The CCO of the agency that made the ads, North, responded this week to the criticism:

As you probably know, one of the tv spots we created as part of last year’s campaign to drive enrollment in Oregon’s new ACA exchange was brutally parodied by John Oliver on the debut of his new HBO show this past Sunday. Images from our campaign have also recently accompanied scathing reports by MSNBC’s Chris Hayes, and pretty much every conservative blog in the known universe.

Now, you may think none of this is fair, given that we have had nothing whatsoever to do with the $200m+ dollars egregiously spent to build Cover Oregon’s online application portal, nor the failure of that endeavor.
You may also think it’s unfair to single out that particular tv spot from the many different ads we created, this one made specifically to connect with mothers, the primary drivers of health care decisions in the family, and always meant to be but one part of a much bigger whole that would reach all Oregonians, regardless of income, ethnicity or geography.

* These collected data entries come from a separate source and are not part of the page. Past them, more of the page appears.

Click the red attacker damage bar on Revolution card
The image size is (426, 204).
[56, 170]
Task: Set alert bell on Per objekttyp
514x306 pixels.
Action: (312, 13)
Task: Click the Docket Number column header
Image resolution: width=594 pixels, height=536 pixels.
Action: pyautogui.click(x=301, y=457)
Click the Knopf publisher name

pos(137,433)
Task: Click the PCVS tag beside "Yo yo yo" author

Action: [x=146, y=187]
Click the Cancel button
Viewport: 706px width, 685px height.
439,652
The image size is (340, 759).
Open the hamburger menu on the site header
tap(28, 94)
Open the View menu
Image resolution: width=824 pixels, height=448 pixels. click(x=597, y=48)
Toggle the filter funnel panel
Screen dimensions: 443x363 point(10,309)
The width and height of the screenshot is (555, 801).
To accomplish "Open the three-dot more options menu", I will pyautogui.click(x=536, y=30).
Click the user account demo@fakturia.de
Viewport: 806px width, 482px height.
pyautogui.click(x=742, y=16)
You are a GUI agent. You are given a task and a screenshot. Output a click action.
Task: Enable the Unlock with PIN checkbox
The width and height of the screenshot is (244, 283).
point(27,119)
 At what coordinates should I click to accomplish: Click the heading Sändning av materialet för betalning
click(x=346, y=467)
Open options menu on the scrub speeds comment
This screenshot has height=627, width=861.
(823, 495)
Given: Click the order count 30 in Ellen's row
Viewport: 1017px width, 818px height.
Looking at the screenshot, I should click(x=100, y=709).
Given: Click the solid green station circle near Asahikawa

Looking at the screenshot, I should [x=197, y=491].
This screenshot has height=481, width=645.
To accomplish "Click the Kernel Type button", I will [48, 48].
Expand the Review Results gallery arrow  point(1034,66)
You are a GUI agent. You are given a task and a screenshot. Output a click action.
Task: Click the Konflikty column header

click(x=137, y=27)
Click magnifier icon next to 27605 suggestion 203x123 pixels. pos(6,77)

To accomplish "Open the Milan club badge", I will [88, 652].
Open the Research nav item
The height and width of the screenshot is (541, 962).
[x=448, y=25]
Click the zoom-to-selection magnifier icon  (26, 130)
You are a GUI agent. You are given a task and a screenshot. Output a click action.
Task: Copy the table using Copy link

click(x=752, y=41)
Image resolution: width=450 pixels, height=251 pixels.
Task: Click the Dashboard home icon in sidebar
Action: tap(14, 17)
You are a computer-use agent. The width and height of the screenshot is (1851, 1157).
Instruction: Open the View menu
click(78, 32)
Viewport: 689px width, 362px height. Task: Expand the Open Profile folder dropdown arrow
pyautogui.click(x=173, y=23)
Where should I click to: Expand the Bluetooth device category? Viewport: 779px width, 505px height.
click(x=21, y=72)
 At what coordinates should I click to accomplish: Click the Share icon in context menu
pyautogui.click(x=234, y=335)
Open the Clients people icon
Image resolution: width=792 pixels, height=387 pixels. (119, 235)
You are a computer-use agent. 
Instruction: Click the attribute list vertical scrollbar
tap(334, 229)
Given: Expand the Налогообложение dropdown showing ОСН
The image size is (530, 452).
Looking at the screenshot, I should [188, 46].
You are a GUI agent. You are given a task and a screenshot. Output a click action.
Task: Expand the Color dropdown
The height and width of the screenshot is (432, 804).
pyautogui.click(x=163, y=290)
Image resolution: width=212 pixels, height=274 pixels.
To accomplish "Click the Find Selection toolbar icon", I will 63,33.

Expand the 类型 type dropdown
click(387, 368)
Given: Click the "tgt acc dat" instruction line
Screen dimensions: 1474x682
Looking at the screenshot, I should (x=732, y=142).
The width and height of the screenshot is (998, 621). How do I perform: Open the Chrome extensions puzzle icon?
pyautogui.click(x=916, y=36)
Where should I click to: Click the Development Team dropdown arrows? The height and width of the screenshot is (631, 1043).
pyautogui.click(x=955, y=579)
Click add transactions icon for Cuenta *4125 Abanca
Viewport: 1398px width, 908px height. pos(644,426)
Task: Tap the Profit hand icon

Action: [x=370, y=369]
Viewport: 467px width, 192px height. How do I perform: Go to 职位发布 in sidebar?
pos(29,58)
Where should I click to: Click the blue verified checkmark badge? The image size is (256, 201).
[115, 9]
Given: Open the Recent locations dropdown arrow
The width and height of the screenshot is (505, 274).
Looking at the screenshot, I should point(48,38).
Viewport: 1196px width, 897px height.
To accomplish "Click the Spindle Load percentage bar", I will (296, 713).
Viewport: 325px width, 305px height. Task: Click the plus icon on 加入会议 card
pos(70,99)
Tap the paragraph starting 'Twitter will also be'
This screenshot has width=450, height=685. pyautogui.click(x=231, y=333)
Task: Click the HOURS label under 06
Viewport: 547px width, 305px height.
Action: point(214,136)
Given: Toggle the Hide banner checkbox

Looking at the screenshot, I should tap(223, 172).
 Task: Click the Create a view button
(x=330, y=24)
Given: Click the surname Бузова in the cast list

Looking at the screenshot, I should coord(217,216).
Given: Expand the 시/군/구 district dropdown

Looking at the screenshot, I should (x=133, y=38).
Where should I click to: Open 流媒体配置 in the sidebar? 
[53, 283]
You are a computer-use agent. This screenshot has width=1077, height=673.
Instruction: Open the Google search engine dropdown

You may think it’s especially unjust because our work delivered the numbers: awareness of Cover Oregon through advertising increased nearly 70% in only four months prior to the first enrollment window in 2013. And on that first day of enrollment, a third of a million people came to the website to sign up. Had it been working, it’s a safe estimate we would have been more than half-way to enrollment goals within the first week. Relative to the marketing budget, we created real return on taxpayer money.

...and so on.

He's right, of course, that neither the agency nor the ads were to blame for the failure of Oregon's health exchange. The agency was in a tricky spot—the ads proved a convenient, that's-so-Oregon comedic shorthand for problem that was in no way their fault, and he's both right and self-serving to try to shift the focus back to the real issue: that despite spending $248 million dollars, Oracle and state technology workers failed to deliver a functional exchange.